■ DATA TO EXAMINE
▬▬▬

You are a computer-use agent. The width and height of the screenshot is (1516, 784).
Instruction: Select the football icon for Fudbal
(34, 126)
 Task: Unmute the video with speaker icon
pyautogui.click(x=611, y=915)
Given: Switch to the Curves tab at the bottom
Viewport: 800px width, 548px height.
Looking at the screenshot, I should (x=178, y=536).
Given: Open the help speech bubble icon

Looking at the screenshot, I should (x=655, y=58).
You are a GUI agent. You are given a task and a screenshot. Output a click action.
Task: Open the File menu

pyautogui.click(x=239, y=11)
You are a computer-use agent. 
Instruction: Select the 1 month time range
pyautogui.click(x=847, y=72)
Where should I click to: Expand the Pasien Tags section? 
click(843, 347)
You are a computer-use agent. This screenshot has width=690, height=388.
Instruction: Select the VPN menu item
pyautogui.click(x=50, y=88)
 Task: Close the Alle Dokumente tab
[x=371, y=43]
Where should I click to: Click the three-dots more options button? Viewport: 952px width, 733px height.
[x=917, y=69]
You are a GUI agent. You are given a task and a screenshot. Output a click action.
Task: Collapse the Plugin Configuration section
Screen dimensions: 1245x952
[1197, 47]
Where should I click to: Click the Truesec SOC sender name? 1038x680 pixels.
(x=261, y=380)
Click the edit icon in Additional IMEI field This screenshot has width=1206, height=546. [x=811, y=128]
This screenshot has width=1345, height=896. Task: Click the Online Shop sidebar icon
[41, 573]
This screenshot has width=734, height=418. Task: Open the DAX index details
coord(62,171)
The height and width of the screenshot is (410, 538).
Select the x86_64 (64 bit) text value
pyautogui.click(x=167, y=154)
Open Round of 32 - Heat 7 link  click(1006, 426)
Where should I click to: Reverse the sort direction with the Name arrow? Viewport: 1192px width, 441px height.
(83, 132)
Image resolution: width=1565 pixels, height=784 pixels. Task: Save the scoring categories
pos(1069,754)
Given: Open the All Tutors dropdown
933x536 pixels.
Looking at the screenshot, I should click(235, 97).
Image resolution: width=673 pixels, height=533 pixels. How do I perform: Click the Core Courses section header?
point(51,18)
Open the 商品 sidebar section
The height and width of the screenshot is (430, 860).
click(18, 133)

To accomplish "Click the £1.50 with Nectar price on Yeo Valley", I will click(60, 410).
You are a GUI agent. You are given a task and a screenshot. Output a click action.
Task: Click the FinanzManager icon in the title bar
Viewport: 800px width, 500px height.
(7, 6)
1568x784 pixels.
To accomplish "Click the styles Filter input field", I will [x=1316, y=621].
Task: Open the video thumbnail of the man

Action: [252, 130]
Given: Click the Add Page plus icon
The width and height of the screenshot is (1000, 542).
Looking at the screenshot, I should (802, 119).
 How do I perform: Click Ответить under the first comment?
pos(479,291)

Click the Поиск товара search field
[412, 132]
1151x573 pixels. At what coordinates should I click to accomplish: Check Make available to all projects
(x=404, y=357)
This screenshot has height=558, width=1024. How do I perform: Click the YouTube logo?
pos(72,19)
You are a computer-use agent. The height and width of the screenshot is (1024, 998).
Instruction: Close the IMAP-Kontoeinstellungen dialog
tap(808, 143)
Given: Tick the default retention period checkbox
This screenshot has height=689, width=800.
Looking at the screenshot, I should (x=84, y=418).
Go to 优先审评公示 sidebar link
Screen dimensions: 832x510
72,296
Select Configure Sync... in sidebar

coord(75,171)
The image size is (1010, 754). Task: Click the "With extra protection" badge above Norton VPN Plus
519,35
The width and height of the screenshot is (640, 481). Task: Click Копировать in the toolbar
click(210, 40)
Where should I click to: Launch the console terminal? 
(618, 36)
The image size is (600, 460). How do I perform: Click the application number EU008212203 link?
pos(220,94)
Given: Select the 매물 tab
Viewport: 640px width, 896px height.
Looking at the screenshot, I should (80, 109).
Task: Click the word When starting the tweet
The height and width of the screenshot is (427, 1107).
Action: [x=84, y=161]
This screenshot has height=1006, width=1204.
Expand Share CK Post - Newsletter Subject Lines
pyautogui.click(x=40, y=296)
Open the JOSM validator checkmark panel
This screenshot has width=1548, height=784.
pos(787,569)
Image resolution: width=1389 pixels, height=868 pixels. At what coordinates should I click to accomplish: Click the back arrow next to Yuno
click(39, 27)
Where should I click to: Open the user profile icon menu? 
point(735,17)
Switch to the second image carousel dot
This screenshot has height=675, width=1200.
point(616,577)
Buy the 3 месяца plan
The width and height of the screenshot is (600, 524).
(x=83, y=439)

▬▬▬

■ WHAT NEEDS TO BE DONE
Copy whichever lines of the records above contain the word "will".

■ SOLUTION BELOW
To accomplish "Click the £1.50 with Nectar price on Yeo Valley", I will click(60, 410).
To accomplish "Click the styles Filter input field", I will [x=1316, y=621].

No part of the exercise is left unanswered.